If I were designing a circuit with a few PCB components and needed to introduce resistors and transistors as appropriate for the voltage and current needs of the device .. would you expect me to read the data sheet or just guess it from a simpler example and run with it? In a lot of cases the circuit would still work, or it would after a few bench tests and a bit of probing. But maybe it wouldn't be as efficient and a component would short out leading to low MTF and sad customers. Worst case scenario maybe combusting batteries and real harm. Now ask yourself, is it really the PCB modules' manufacturers fault that the device fails prematurely? Or is the device manufacturer the one responsible for reading the data sheet?

I don't typically hold all software to such rigorous expectations but when it deals with authentication and authorization I would expect service owners to be thorough.

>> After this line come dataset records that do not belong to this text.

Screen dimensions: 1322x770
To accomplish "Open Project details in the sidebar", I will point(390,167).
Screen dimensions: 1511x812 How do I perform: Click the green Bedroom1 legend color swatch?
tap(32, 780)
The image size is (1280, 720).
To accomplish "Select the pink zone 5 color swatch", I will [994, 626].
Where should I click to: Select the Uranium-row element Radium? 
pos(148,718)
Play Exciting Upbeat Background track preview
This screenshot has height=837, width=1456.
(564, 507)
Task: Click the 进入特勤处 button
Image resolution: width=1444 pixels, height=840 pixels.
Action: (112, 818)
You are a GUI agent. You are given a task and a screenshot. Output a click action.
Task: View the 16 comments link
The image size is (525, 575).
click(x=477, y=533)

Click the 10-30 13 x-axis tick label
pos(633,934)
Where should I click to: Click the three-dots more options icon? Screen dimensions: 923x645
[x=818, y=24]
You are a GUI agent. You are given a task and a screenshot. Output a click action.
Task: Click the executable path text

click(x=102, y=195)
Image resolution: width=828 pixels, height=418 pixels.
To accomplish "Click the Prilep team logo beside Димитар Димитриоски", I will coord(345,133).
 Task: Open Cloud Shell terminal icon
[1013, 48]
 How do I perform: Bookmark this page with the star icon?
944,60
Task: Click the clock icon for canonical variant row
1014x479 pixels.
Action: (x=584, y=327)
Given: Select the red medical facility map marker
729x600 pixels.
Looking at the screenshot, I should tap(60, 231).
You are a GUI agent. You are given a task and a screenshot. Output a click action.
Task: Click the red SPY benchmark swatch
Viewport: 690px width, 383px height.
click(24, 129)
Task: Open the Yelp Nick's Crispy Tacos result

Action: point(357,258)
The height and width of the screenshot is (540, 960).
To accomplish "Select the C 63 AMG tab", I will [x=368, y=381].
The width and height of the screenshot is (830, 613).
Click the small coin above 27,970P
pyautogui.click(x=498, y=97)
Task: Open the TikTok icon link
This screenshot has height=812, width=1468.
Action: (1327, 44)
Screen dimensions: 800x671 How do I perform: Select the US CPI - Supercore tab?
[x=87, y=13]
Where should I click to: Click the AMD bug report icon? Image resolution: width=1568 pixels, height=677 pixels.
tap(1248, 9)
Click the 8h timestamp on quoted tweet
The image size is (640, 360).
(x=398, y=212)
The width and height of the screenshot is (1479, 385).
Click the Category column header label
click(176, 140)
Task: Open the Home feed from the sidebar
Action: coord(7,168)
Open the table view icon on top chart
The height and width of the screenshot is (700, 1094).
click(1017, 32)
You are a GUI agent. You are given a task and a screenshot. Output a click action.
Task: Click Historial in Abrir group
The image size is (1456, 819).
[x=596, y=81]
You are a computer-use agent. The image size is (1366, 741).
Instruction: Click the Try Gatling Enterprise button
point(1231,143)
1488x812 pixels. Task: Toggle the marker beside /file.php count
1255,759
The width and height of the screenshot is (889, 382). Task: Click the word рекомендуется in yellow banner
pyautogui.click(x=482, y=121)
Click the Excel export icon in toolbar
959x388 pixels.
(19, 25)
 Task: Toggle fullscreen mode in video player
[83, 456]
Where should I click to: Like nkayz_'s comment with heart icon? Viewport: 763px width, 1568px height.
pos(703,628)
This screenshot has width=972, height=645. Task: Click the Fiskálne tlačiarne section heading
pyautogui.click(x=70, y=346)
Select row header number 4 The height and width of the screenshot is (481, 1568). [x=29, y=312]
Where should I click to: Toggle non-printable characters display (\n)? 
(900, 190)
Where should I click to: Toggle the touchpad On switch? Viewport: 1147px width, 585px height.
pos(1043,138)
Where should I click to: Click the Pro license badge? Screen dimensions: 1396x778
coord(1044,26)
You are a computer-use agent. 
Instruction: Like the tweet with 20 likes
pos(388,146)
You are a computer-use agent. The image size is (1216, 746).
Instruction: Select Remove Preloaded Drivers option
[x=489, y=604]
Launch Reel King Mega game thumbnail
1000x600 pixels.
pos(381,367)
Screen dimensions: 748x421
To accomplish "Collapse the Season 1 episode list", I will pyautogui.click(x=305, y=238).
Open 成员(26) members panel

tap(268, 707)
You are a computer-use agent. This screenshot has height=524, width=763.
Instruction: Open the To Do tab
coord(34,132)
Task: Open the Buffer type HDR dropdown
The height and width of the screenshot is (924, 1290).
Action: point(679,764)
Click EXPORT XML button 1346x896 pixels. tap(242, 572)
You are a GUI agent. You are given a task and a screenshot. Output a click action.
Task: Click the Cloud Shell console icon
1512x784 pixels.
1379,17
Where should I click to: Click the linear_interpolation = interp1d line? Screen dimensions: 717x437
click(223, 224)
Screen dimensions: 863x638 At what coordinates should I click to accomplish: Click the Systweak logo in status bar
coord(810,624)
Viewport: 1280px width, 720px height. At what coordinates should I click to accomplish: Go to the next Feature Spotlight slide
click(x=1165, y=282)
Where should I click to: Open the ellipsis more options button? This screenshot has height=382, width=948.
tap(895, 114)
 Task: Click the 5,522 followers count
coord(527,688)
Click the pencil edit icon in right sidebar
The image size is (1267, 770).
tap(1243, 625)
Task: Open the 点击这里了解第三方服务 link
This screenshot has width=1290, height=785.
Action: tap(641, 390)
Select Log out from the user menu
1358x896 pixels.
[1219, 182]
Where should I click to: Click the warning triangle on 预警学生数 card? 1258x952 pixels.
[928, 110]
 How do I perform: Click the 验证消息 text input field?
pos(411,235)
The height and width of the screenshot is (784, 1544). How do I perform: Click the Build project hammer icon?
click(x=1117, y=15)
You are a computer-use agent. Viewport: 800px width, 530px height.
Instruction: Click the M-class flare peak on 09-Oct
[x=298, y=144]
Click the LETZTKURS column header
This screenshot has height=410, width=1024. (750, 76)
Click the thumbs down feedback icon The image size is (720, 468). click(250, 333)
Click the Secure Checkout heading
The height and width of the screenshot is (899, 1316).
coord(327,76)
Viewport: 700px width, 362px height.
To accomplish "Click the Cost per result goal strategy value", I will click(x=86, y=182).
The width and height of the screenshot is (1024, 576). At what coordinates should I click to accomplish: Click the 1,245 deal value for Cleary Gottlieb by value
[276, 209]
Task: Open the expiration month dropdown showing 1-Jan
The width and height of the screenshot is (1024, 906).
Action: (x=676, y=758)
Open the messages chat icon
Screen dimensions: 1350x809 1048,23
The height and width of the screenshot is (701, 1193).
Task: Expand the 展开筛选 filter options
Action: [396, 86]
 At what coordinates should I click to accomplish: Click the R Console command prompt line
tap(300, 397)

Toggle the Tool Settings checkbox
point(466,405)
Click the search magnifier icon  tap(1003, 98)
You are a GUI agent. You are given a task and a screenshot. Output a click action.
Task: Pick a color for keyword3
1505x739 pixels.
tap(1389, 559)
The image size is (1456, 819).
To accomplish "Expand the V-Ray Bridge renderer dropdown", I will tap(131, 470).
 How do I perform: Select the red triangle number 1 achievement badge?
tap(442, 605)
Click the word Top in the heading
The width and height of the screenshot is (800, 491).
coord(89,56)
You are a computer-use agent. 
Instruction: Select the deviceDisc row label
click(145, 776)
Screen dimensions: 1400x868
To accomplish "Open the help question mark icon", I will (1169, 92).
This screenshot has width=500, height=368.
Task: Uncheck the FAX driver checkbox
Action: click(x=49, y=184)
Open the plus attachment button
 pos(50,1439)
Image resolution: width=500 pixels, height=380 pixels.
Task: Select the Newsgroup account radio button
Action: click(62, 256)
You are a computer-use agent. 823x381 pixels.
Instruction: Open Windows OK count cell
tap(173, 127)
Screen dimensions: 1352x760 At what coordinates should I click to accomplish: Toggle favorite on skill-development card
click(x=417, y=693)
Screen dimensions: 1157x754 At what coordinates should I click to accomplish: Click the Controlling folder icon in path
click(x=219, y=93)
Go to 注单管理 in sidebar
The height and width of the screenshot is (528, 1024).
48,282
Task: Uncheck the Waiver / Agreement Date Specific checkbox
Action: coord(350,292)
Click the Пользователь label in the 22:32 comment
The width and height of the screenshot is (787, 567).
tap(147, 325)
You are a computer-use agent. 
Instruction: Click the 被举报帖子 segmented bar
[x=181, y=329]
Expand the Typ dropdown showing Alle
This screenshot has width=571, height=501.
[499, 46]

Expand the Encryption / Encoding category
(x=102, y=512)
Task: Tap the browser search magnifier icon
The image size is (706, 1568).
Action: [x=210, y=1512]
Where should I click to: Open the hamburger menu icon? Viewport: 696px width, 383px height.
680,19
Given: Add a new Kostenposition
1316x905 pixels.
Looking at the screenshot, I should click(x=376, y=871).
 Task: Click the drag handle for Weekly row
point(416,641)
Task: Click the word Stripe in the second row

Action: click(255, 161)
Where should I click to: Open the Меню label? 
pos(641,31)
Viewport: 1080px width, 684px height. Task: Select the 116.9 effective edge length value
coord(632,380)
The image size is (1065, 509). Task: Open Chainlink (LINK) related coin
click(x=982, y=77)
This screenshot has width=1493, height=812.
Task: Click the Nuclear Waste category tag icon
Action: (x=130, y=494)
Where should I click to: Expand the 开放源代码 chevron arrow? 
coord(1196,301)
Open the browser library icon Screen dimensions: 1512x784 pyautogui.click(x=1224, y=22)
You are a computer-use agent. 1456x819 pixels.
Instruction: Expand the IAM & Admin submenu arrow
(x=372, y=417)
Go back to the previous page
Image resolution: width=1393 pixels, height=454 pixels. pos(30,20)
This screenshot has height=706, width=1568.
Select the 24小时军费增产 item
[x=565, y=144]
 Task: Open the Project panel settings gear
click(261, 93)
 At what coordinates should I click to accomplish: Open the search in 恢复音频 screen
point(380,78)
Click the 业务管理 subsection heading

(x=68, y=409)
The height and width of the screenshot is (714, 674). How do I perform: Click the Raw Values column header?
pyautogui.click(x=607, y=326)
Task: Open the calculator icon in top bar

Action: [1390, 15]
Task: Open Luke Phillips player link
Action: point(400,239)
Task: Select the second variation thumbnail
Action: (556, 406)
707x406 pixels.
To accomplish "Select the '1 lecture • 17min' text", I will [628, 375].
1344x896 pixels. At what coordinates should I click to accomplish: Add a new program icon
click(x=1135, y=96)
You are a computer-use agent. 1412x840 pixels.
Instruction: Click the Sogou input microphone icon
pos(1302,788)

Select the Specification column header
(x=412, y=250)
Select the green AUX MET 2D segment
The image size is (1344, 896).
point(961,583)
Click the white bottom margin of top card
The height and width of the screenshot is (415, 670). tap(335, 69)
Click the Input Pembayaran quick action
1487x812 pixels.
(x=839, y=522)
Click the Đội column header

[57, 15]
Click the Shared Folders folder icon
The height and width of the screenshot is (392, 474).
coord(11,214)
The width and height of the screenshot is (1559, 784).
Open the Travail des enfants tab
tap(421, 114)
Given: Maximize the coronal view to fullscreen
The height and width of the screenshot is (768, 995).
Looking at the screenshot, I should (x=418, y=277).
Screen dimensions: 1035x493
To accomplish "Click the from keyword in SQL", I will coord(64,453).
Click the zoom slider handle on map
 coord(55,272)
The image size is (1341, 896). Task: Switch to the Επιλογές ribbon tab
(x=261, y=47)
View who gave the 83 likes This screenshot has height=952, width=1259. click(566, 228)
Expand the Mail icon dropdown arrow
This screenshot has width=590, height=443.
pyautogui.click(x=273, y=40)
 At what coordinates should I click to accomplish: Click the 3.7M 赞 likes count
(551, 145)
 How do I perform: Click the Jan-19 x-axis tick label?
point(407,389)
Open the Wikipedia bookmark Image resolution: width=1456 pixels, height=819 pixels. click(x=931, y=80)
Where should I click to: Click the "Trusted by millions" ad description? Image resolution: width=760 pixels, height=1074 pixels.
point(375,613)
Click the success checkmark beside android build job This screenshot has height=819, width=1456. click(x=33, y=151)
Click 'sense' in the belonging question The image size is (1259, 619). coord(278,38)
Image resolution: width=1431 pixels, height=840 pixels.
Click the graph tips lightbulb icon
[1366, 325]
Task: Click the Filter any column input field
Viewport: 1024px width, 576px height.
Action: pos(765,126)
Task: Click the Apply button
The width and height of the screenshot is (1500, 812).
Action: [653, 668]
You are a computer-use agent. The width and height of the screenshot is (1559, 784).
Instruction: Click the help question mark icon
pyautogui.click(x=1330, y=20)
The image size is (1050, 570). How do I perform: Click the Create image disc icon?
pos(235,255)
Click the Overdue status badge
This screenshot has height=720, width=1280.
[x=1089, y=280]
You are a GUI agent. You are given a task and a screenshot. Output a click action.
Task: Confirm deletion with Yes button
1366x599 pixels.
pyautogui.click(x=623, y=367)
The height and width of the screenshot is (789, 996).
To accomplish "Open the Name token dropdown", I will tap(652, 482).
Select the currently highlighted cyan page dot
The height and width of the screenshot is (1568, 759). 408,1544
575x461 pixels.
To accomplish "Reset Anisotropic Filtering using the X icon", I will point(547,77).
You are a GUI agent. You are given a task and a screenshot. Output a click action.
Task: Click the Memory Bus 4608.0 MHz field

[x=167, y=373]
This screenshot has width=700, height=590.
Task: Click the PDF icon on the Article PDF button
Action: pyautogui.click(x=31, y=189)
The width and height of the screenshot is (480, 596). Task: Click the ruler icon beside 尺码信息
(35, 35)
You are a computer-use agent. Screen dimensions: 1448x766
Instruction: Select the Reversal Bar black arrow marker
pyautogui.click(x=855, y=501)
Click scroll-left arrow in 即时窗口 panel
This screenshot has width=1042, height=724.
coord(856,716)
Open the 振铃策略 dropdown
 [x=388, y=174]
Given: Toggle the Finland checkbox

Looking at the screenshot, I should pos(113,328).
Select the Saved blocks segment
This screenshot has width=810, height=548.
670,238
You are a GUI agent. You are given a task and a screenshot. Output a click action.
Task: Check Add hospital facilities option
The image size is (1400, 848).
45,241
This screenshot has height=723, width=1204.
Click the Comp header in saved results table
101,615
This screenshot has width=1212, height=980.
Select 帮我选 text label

TFA even says that the issue doesn't exist if the docs are followed. Alphabet did at least acknowledge there's a weakness there by granting the bounty, maybe they'll provide some controls for company administrators to allowlist/rejectlist plus-aliases or nonexistent roles, or maybe restrict the migration of Apps-affiliated emails to non-org claims? (My guess is they're measuring the impact of this, or prioritizing the measurement of impact, where priority is low because it is a problem with clients that assume email claims are more authoritative and permanent than they actually are).

I suppose the definition of "bug" depends a lot on the definition of "expected" and who's expecting, but I would assert it is not a deviation from intended behavior, at least, and not unexpected to those who grokked the docs.